Appellants-Plaintiffs,

v.

LARTICO SYNTHETIC DETERGENTS CO., AND OTHERS,

Respondents-Defendants.

(Civil Appeal No. 5072)

Contract—Construction—Principles applicable—Contract giving exclusive rights of sale and distribution of respondents' products—Properly construed as referring to the products belonging to the respondents—And not to the products of another person manufactured by the respondents on that other person's behalf.

By virtue of a written agreement, entered into on the 4th March, 1968, the respondents-defendants appointed and made the appellants-plaintiffs, on a commission basis, exclusive agents and distributors, for the whole of the Island, for the "sale and distribution of their products" manufactured at the time or to be manufactured by them in the future, which consisted mainly of washing powder in boxes, various types of detergents and other similar products.

On the 4th November, 1969, the respondents by an agreement in writing with Detersa Ltd., of Nicosia, which were authorised to use in Cyprus the trade mark DIXAN owned by a German Firm, undertook to manufacture the total requirements of DIXAN for Cyprus for the account of Detersa. The respondents were not the owners of DIXAN but they were merely manufacturing it for the account of Detersa.

The appellants sued the respondents and prayed for a declaration that the latter were bound to sell or deliver to plaintiffs for resale or distribution, on the basis of the agreement between them, dated 4.3.1968, all the products manufactured by the respondents under the name of DIXAN; and that the appellants were entitled at all material times to the agreed commission for the sale of DIXAN on the basis of the aforesaid agreement.

The trial Court dismissed the appellants' claim having come to the conclusion that the goods for which exclusive rights of [*202] distribution were given to the appellants by the said agreement, were those belonging to the respondents and not the products of another person manufactured by the appellants on that other person's behalf. Hence the present appeal which turned on the construction of the agreement entered into on the 4th March, 1968.

Held, dismissing the appeal (1) the meaning of a document or of a particular part of it has to be sought in the document itself and that the intention of the parties must be discovered, if possible, from the expressions the parties have used. In that respect, clear and unabiguous words prevail over any intention, but if the words used are not clear and unambiguous then the intention will prevail. (See Lloyd v. Lloyd [1837] 2 My. & Cr. 192 at p. 202).

(2) Moreover, the deed has to be read as a whole so that the general intention is to be ascertained from the instrument as such, and be inferred from the general frame of the deed (see N. E. Ry v. Hastings (Lord) [1900] A.C. 260 at p. 267).

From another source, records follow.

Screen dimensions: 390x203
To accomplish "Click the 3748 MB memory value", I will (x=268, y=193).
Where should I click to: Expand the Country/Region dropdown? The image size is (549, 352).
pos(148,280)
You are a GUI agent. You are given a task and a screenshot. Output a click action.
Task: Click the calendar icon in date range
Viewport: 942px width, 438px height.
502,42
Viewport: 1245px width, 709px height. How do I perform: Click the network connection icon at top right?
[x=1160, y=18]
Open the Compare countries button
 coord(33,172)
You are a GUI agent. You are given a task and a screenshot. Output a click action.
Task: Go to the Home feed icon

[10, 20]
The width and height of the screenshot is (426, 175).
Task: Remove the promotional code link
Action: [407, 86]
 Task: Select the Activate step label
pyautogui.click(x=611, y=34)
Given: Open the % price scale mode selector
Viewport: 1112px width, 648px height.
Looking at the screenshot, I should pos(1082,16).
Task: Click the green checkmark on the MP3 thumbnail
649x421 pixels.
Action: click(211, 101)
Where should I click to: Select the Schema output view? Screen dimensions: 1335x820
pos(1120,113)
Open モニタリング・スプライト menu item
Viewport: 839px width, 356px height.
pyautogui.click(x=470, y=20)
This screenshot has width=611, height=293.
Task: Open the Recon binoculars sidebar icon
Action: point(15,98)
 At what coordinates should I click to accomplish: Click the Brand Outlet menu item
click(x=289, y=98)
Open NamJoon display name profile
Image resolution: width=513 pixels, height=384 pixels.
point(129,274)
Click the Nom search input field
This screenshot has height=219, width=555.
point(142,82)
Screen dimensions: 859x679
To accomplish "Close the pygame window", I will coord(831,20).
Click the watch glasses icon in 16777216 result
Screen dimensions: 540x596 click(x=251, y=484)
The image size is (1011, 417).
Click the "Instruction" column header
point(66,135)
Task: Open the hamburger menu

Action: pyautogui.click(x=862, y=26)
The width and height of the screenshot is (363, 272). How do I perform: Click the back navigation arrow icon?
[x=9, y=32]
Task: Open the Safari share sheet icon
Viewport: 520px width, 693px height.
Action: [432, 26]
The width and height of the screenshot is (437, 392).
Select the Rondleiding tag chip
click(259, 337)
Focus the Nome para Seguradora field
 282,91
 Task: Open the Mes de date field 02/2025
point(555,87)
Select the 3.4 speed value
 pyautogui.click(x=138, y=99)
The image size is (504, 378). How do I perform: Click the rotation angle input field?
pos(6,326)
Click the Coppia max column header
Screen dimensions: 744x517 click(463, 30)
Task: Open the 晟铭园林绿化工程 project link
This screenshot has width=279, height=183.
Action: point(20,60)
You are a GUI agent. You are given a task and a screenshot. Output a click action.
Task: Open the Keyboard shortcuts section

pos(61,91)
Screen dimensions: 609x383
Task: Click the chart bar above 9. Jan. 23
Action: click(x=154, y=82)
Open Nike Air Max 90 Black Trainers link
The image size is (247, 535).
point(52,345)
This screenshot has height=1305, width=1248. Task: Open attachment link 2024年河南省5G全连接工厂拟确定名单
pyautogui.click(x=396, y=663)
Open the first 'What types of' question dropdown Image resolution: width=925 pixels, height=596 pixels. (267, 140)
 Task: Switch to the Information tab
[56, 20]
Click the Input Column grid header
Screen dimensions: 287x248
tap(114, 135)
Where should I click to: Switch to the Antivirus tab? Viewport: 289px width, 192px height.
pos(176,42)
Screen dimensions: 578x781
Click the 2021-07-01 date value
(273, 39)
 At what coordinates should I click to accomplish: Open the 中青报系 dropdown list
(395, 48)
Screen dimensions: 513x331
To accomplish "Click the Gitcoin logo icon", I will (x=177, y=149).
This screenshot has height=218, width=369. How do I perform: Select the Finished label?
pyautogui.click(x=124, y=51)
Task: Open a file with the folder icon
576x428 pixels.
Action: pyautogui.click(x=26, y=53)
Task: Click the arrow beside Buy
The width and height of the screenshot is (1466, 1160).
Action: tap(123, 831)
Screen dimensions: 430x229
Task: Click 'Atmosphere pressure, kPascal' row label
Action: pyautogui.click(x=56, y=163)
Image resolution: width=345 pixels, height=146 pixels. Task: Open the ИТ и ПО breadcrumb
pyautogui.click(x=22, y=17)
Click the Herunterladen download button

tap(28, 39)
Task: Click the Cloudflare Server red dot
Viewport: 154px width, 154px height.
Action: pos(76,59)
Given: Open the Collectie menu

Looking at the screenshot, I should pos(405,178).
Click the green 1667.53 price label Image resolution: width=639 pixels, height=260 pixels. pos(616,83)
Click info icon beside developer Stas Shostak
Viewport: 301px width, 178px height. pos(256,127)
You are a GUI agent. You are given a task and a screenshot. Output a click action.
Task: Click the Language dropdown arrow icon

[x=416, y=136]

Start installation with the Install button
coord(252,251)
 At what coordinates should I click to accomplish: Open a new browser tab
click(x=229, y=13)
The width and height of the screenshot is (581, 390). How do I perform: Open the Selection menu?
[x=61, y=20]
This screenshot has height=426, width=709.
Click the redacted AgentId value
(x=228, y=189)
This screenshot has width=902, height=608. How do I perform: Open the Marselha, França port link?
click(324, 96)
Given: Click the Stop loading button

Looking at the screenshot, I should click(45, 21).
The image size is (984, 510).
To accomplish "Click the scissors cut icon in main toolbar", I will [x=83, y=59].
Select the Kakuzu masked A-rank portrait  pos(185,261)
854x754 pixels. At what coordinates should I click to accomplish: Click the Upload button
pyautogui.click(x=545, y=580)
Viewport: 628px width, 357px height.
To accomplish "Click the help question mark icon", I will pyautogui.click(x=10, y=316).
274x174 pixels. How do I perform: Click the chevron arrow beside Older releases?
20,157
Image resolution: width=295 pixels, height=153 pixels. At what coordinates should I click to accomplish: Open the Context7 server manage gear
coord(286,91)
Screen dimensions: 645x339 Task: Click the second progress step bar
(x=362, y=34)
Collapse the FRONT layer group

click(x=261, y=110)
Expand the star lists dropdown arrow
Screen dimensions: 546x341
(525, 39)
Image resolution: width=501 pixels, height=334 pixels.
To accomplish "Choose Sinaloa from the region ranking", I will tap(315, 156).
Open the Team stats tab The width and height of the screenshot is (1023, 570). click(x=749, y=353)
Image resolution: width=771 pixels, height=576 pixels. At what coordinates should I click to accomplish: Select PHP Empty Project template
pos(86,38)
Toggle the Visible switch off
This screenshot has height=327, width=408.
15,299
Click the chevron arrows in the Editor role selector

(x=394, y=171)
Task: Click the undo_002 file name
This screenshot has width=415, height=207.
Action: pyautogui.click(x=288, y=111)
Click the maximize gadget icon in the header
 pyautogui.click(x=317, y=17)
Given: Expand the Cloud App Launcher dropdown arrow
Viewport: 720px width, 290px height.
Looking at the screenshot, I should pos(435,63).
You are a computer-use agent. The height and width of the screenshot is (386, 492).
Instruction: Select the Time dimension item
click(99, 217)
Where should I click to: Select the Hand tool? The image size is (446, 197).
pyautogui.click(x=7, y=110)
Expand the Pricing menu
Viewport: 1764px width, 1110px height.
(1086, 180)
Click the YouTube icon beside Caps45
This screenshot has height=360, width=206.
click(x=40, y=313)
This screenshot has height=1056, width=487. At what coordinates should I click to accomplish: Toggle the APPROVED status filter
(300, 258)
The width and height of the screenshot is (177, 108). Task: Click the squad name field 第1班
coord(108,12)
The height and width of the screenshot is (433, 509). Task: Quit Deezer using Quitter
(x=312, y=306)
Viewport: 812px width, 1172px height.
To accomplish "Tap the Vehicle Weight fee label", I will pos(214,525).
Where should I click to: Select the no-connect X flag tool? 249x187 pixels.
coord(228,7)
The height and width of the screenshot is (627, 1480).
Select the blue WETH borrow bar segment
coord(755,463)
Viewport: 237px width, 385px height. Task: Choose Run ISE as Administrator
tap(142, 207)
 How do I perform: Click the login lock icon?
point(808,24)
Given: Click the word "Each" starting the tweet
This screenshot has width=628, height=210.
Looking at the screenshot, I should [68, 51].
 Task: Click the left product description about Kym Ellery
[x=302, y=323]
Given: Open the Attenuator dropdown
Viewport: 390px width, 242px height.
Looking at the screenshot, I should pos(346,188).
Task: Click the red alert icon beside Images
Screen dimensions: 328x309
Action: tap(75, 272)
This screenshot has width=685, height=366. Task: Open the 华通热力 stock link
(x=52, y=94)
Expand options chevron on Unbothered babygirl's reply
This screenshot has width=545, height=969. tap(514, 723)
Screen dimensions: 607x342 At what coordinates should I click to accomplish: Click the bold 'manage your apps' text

(3) Looking at the document as a whole in this case, one concludes that the intention of the parties as manifestly expressed therein and deduced from the duties and obligations undertaken by each of them, was that the exclusive rights of distribution cover only the goods of the respondents and not the goods manufactured by them on behalf of third parties over and above their own goods. Accordingly, the trial Court has not erred in its construction of the document in question, and there is no reason to interfere with its conclusions.

Appeal dismissed.

Gases referred to:

Lloyd v. Lloyd [1837] 2 My. & Cr. 192 at p. 202;

N. E. Ry v. Hastings (Lord) [1900] A.C. 260 at p. 267;

Chamber Colliery Co. v. Twyerould (1893) [1915] 1 Ch. 268 at p. 272.

Appeal.

Appeal by plaintiffs against the judgment of the District Court of Nicosia (Stavrinakis, Ag. P.D.C. and Evangelides, Ag. D.J.) dated the 18th March, 1972, (Action No. 2306/70) whereby their action for, inter alia, a declaration of the Court that the defendants were bound at all material times to sell and/or deliver to them for resale or distribution, on the basis of a written agreement, all the products manufactured by defendants under the name of "DIXAN", was dismissed.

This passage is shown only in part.